Delegating with PARATA


I was in a corporate training class this week and was asked to give my perspective on delegating. For a brief moment, I completely froze. I delegated on a regular basis but I hadn’t taken time to think about how I structured the delegation.

I ended up saying the following…

“I am new to my position and the previous supervisor used a more directive approach to managing the workforce. My approach is quite different and I like to offer leadership opportunities to anyone who is interested. I have been delegating project and process leadership roles and most are excited about the chance to lead.

However, I am quickly finding that their priority and time management skills need a little work. I don’t plan to pull back on delegating so I’m working with each person on what I believe to be their weak point. I am also taking a more systematic approach to the process.

I use the PARATA formula when delegating which stands for purpose, audience, responsibility, authority, timeline, and accountability.

P – The employee needs to know the purpose of the task, project, or process. Without it, they are simply following your orders which is different than delegating. Going the extra step to ensure they know the purpose means they can be more flexible when designing their execution plan.

A – They also need to know their audience. Who will use their product or service? Will it be entry-level accounting technician or a seasoned scientist? Knowing your audience helps to tailor the product or service to their specific needs.

R – You have to define their realm of responsibility. Are they responsible for the full project or only a small piece of the whole project? Their expectations shape their plan. Make sure they know what your expectations are.

A – Have you socialized the delegation with the appropriate people? If not, the rest of the team will not recognize the authority you have invested in this person. There are many awesome employees who have failed simply because the rest of the team didn’t defer to the project manager’s authority.

T – What is the timeline? When do you expect the project or task to be completed? Maybe you want an informal Plan of Actions and Milestones (PoAM) with predetermined decision points. Come to a mutual agreement on what is realistic while emphasizing stretch goals.
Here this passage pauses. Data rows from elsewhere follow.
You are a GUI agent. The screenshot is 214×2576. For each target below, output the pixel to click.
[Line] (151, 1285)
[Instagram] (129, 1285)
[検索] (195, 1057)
A – Have you explicitly talked about or documented personal and organizational repercussions for failing to meet the objective? Accountability can be a double-edged sword; it can help motivate people if used well but can create animosity and employee disengagement if it is non-existent or poorly delivered.

The process of delegating is different based on the size of the task. More complicated tasks benefit from an explicit delegation plan. You can skip many of these steps with less complicated tasks.

How do you delegate projects, processes, and tasks?